◆ **SET PROBLEM**
Rewrite the part that opens with the line containing "Click the New" and closes with the line containing "Enable discount on", substituting "symbol" for "icon" and leaving everything else unchanged. Give only those lines.

::: DATA TO PROCESS

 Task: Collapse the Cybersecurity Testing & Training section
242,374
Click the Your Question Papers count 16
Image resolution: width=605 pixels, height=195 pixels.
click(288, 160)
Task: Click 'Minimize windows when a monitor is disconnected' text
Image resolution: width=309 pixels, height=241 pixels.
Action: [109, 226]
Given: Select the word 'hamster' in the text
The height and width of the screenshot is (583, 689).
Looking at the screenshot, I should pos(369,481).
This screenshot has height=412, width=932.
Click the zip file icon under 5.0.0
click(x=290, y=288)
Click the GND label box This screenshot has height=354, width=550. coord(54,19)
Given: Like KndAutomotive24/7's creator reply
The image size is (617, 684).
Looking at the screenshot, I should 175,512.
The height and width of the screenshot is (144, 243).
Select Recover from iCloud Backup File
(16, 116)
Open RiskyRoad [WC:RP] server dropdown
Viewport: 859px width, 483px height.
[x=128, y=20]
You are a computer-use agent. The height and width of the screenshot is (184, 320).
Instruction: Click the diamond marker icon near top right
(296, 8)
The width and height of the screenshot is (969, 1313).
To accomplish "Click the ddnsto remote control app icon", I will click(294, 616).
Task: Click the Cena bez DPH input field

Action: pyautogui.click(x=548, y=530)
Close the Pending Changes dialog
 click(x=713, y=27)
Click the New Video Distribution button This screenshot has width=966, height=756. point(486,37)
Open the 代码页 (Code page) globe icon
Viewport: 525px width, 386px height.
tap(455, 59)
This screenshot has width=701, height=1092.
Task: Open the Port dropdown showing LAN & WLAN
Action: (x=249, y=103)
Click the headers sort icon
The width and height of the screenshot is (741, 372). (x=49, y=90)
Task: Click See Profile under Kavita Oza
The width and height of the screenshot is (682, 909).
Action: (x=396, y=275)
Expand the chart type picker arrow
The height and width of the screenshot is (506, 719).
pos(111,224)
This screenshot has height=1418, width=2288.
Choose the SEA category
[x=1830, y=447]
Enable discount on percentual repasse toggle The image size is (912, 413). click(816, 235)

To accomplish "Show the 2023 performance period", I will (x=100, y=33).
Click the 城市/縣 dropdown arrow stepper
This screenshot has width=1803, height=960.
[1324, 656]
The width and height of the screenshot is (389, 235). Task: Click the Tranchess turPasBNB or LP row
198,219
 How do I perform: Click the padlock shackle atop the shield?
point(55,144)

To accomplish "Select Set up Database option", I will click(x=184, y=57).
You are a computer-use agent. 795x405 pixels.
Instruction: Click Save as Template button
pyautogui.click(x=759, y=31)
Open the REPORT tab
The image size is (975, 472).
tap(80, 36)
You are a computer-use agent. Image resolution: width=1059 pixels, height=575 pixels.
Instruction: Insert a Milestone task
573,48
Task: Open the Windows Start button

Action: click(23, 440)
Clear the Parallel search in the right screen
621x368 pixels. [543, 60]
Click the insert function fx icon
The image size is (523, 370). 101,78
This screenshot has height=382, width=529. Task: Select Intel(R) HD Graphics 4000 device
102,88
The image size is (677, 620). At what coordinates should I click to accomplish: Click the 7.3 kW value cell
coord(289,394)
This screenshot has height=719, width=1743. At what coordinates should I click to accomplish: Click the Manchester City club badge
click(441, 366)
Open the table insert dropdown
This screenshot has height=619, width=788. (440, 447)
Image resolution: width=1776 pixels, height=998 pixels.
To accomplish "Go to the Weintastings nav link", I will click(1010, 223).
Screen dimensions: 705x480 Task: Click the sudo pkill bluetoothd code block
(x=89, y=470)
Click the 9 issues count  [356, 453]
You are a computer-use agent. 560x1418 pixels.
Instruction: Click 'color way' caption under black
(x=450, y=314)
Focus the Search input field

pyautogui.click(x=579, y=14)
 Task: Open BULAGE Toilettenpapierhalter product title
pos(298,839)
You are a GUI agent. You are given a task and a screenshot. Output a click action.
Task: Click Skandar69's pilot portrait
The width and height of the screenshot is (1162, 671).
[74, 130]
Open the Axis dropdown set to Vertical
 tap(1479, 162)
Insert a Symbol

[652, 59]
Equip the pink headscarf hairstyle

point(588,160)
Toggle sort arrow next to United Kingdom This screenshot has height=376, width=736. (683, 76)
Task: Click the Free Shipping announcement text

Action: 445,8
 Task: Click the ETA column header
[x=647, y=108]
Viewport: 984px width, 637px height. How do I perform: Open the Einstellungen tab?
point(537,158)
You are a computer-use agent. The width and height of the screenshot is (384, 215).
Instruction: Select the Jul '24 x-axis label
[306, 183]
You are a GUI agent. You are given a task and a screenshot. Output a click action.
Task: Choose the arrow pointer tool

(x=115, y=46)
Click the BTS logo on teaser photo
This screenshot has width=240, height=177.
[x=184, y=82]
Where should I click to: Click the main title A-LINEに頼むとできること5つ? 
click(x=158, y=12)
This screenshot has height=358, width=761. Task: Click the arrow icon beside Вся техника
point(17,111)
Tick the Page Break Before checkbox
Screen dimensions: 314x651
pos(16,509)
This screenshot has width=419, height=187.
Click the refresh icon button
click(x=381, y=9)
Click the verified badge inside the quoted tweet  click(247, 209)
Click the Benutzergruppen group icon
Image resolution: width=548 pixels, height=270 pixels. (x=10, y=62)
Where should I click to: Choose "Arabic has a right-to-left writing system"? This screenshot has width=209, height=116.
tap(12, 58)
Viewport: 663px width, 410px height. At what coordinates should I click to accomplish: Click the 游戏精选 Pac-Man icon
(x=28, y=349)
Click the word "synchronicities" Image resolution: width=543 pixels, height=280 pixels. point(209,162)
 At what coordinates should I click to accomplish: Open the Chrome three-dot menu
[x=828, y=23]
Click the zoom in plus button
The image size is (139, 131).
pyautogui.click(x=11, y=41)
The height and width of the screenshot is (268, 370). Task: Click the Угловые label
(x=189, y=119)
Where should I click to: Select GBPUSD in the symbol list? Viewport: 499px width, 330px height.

::::::

◆ **WRITTEN REPLY**
Click the New Video Distribution button This screenshot has width=966, height=756. point(486,37)
Open the 代码页 (Code page) globe symbol
Viewport: 525px width, 386px height.
tap(455, 59)
This screenshot has width=701, height=1092.
Task: Open the Port dropdown showing LAN & WLAN
Action: (x=249, y=103)
Click the headers sort symbol
The width and height of the screenshot is (741, 372). (x=49, y=90)
Task: Click See Profile under Kavita Oza
The width and height of the screenshot is (682, 909).
Action: (x=396, y=275)
Expand the chart type picker arrow
The height and width of the screenshot is (506, 719).
pos(111,224)
This screenshot has height=1418, width=2288.
Choose the SEA category
[x=1830, y=447]
Enable discount on percentual repasse toggle The image size is (912, 413). click(816, 235)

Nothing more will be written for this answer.